EXERCISE BRIEF: Please repeat exactly the lines below from the one containing "Juliana Gonçalves (33, 991)" down to the one containing "Indústria líder em", both included, and nothing else.

Stored records
※ ※ ※
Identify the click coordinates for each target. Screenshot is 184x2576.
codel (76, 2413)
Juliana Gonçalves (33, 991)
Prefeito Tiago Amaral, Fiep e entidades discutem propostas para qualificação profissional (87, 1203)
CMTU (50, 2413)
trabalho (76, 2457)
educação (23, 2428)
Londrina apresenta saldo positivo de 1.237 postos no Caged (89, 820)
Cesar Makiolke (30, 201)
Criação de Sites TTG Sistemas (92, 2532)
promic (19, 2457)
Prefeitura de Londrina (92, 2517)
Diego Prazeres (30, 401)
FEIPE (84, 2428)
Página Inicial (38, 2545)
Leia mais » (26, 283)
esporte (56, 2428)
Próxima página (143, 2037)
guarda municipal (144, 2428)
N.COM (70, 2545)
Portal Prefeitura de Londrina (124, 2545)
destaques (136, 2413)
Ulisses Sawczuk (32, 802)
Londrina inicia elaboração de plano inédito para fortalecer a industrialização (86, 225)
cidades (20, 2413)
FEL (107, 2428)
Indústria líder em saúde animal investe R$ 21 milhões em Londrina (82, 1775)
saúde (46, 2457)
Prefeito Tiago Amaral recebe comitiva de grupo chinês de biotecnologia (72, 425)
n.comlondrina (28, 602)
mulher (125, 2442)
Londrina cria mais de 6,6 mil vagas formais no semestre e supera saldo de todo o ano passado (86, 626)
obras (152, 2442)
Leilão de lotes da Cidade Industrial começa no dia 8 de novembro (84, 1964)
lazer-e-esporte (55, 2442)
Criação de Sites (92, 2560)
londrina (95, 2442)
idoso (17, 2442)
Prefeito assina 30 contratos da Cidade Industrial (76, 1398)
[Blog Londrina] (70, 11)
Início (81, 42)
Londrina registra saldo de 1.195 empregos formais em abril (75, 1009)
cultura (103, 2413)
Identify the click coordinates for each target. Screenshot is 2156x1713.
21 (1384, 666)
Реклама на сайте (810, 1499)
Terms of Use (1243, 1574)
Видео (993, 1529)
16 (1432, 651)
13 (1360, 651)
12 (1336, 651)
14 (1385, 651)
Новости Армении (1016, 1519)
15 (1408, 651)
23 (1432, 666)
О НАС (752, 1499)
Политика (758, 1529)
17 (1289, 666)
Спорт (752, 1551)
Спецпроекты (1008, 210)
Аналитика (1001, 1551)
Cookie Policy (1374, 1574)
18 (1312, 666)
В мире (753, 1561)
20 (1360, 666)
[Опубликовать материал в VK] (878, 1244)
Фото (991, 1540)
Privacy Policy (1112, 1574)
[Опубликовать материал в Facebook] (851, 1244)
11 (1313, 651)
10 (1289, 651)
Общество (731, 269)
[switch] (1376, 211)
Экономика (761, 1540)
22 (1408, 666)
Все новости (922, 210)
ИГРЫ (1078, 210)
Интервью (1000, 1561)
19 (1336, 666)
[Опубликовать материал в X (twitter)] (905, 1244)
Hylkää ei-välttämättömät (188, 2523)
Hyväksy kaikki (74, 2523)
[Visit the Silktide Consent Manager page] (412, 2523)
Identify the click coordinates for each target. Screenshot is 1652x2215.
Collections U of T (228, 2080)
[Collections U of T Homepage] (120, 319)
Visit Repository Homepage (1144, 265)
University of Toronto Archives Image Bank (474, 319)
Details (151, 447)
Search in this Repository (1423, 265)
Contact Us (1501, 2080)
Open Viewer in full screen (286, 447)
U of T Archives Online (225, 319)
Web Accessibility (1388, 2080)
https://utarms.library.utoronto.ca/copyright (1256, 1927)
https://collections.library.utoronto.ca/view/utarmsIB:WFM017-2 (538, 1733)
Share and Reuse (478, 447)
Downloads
※ ※ ※
PROBLEM SOLUTION:
Juliana Gonçalves (33, 991)
Prefeito Tiago Amaral, Fiep e entidades discutem propostas para qualificação profissional (87, 1203)
CMTU (50, 2413)
trabalho (76, 2457)
educação (23, 2428)
Londrina apresenta saldo positivo de 1.237 postos no Caged (89, 820)
Cesar Makiolke (30, 201)
Criação de Sites TTG Sistemas (92, 2532)
promic (19, 2457)
Prefeitura de Londrina (92, 2517)
Diego Prazeres (30, 401)
FEIPE (84, 2428)
Página Inicial (38, 2545)
Leia mais » (26, 283)
esporte (56, 2428)
Próxima página (143, 2037)
guarda municipal (144, 2428)
N.COM (70, 2545)
Portal Prefeitura de Londrina (124, 2545)
destaques (136, 2413)
Ulisses Sawczuk (32, 802)
Londrina inicia elaboração de plano inédito para fortalecer a industrialização (86, 225)
cidades (20, 2413)
FEL (107, 2428)
Indústria líder em saúde animal investe R$ 21 milhões em Londrina (82, 1775)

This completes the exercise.